China’s decades‑long campaign to restore forests and grasslands has altered the country’s water distribution in ways scientists are only beginning to grasp. Now, new research shows that large‑scale “regreening” projects have reactivated the water cycle, shifting rainfall and evaporation patterns across vast regions.
Between 2001 and 2020, vegetation changes reduced water availability in the eastern monsoon belt and the arid northwest — areas that together cover nearly three‑quarters of China’s landmass. At the same time, water supplies increased across the Tibetan Plateau, according to findings published in Earth’s Future on October 4.
“We find that land cover changes redistribute water,” said study co‑author Arie Staal, assistant professor of ecosystem resilience at Utrecht University. “China has done massive‑scale regreening over the past decades. They have actively restored thriving ecosystems, specifically in the Loess Plateau. This has also reactivated the water cycle.”
Staal explained that forests and grasslands intensify evapotranspiration — the combined processes of evaporation and plant transpiration — which, in turn, influences rainfall. “Both grassland and forests generally tend to increase evapotranspiration,” he said. “This is especially strong in forests, as trees can have deep roots that access water in dry moments.”
China’s most ambitious project, the Great Green Wall, began in 1978 to halt the expansion of the desert in the north. Over five decades, forest cover has grown from about 10% of the country’s land in 1949 to more than 25% today — an area roughly the size of Algeria.
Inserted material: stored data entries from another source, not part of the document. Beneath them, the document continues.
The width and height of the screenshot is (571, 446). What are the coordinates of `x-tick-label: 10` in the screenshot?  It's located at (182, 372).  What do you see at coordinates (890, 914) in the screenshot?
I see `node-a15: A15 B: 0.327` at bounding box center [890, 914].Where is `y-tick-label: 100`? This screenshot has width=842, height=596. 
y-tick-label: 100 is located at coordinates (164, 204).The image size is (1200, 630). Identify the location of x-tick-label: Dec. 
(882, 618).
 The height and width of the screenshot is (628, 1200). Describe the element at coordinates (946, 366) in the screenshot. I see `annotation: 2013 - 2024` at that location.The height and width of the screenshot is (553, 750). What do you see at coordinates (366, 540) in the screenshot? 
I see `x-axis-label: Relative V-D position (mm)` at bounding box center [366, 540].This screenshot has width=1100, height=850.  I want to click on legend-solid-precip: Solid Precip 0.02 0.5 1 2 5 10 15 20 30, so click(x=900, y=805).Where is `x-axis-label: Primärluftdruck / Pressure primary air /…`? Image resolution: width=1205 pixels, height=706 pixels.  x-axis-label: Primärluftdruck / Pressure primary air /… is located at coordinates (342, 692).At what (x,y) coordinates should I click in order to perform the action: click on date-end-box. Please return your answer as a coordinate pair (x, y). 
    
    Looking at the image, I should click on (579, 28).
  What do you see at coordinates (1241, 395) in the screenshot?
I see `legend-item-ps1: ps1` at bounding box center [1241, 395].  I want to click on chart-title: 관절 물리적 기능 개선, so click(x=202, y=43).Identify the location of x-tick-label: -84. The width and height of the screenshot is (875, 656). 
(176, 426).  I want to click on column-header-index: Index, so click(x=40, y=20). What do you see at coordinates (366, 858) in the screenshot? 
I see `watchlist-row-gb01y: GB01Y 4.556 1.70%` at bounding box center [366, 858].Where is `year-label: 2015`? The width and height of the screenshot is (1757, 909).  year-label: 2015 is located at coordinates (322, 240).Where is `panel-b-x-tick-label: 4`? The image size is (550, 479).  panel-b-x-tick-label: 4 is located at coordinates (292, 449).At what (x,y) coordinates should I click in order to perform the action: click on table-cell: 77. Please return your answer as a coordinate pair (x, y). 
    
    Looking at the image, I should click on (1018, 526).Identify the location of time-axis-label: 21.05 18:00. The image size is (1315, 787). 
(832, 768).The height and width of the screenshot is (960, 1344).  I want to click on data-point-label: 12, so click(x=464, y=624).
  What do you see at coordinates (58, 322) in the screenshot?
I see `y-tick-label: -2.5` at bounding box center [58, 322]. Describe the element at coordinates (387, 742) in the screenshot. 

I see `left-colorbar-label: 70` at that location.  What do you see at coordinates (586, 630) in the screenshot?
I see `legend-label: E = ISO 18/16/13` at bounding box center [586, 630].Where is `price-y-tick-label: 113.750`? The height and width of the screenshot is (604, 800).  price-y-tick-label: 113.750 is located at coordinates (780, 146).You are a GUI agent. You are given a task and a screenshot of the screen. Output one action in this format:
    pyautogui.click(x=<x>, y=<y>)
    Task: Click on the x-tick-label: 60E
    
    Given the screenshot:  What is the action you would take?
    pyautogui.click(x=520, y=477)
Officials announced last year that vegetation now surrounds the nation’s largest desert, though planting will continue to keep desertification at bay.
Other initiatives launched in 1999 include the Grain for Green Program, which pays farmers to convert cropland into forest and grassland, and the Natural Forest Protection Program, which bans logging in primary forests while promoting afforestation. Together, these efforts account for a quarter of the global net increase in leaf area between 2000 and 2017.
The study found that evapotranspiration rose more than precipitation overall, meaning some water was lost to the atmosphere. Winds can carry that moisture thousands of kilometres, so rainfall often occurs far from where the water evaporated. “Even though the water cycle is more active, at local scales, more water is lost than before,” Staal said.
This redistribution has profound implications for water management. Northern China holds only 20% of the country’s water but supports nearly half the population and most of its farmland. The researchers warn that government measures may fall short if they fail to account for regreening’s impacts.
Staal added that similar restoration projects worldwide could be influencing water cycles elsewhere. “From a water resources point of view, we need to see on a case‑by‑case basis whether certain land cover changes are beneficial or not,” he said. “It depends, among other things, on how much and where the water that goes into the atmosphere comes down again as precipitation.”